▸ WHAT THE TASK REQUIRES
Revise everything from the start of the lines down to and including the line containing "Remove 九八式水上偵察機 with": replace "menu" with "dropdown" and leave the rest unchanged.

#####

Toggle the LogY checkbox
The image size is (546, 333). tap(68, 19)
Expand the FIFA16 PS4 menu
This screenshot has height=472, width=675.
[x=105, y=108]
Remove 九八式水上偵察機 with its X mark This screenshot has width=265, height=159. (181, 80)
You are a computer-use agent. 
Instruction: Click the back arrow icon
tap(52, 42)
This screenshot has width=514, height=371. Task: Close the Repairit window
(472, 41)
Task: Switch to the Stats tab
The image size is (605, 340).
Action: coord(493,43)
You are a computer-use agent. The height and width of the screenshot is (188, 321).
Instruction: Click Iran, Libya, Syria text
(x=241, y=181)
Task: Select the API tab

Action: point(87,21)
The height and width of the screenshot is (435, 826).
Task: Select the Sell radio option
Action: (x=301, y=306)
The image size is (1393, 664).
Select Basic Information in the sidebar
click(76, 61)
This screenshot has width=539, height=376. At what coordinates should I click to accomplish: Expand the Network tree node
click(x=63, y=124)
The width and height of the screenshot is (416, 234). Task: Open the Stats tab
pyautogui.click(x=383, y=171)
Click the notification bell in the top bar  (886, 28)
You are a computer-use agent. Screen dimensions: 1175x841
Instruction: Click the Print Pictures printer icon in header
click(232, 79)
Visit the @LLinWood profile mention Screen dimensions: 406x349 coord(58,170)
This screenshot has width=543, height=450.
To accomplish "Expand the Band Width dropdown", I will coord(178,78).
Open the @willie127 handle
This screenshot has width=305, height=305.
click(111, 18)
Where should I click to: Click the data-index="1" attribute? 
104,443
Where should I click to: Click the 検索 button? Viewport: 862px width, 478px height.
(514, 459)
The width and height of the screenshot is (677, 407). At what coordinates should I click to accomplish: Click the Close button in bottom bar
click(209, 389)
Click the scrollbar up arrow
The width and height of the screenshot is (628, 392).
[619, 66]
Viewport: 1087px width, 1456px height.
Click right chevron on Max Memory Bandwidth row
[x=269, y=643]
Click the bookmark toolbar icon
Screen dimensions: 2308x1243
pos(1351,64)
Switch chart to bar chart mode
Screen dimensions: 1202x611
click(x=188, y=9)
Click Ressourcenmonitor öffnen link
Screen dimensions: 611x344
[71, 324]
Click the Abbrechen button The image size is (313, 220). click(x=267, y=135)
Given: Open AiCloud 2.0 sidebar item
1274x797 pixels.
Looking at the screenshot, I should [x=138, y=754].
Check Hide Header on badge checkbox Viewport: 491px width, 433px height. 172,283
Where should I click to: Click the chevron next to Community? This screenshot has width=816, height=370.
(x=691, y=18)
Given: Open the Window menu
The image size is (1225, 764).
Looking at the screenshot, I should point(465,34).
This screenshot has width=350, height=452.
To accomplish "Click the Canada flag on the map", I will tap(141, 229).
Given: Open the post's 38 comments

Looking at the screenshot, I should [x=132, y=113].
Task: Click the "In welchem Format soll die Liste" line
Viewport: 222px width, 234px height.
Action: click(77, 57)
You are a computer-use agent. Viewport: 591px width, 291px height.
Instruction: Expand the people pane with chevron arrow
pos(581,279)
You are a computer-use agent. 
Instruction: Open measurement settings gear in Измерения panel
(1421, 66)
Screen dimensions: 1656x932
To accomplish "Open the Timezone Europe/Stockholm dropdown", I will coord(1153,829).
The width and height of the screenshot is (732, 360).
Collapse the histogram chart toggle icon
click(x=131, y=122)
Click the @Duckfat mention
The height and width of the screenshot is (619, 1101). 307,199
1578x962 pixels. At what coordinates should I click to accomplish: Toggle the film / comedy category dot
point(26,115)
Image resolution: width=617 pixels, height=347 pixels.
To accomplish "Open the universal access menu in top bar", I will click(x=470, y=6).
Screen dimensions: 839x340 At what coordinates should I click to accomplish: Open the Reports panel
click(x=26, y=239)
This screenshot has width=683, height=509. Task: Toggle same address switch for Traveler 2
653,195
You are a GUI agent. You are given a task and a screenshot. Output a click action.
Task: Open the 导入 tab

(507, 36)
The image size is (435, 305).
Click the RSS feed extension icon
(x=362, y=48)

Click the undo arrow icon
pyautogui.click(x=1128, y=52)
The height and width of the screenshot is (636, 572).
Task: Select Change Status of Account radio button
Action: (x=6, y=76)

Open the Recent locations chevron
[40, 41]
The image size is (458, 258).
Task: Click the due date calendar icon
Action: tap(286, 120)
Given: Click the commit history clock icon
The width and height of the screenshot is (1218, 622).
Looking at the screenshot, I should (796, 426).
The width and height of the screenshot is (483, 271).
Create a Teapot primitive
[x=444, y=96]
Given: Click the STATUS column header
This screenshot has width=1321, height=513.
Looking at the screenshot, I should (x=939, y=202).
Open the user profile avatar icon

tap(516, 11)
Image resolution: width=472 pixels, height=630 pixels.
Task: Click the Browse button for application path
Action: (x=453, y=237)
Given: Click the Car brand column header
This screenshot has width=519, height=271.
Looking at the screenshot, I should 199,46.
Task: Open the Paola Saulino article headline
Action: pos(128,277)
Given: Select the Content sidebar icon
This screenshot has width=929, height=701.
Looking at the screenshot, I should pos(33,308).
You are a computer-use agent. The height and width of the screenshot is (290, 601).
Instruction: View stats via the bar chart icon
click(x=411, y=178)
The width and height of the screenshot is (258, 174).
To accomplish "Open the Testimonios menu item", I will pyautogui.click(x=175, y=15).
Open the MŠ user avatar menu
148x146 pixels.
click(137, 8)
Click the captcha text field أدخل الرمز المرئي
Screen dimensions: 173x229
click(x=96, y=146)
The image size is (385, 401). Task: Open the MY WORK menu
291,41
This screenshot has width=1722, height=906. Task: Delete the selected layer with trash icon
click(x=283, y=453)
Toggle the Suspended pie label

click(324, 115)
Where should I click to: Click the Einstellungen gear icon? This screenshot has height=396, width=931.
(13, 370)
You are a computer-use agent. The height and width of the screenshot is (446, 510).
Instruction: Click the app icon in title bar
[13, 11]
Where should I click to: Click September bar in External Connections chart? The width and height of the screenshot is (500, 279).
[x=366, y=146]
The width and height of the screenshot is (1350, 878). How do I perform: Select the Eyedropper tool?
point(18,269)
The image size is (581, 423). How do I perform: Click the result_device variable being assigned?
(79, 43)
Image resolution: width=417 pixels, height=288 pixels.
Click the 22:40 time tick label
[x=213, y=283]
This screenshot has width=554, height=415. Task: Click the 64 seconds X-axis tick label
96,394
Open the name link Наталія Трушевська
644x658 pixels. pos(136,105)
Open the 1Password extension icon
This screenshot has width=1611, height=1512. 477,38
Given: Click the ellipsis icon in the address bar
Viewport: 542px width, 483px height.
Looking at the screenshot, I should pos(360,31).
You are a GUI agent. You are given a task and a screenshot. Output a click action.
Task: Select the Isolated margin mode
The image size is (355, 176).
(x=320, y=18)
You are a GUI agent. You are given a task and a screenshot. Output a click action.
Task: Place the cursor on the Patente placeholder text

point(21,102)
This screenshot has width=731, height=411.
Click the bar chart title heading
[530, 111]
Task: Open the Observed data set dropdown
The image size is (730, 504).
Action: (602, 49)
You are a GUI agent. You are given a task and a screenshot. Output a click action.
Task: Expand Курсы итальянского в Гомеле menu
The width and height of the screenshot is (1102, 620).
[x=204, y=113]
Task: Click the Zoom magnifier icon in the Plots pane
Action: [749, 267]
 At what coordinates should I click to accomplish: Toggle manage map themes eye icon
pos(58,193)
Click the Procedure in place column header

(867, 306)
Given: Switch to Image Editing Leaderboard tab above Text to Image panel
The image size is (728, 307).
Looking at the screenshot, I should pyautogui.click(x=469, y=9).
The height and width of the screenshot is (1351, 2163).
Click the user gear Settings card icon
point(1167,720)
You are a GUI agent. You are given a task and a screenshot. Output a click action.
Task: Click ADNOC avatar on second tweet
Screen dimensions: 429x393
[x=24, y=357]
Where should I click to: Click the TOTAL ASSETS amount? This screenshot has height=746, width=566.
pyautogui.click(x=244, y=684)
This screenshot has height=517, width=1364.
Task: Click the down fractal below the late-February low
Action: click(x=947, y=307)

#####

▸ RESULT BELOW
Toggle the LogY checkbox
The image size is (546, 333). tap(68, 19)
Expand the FIFA16 PS4 dropdown
This screenshot has height=472, width=675.
[x=105, y=108]
Remove 九八式水上偵察機 with its X mark This screenshot has width=265, height=159. (181, 80)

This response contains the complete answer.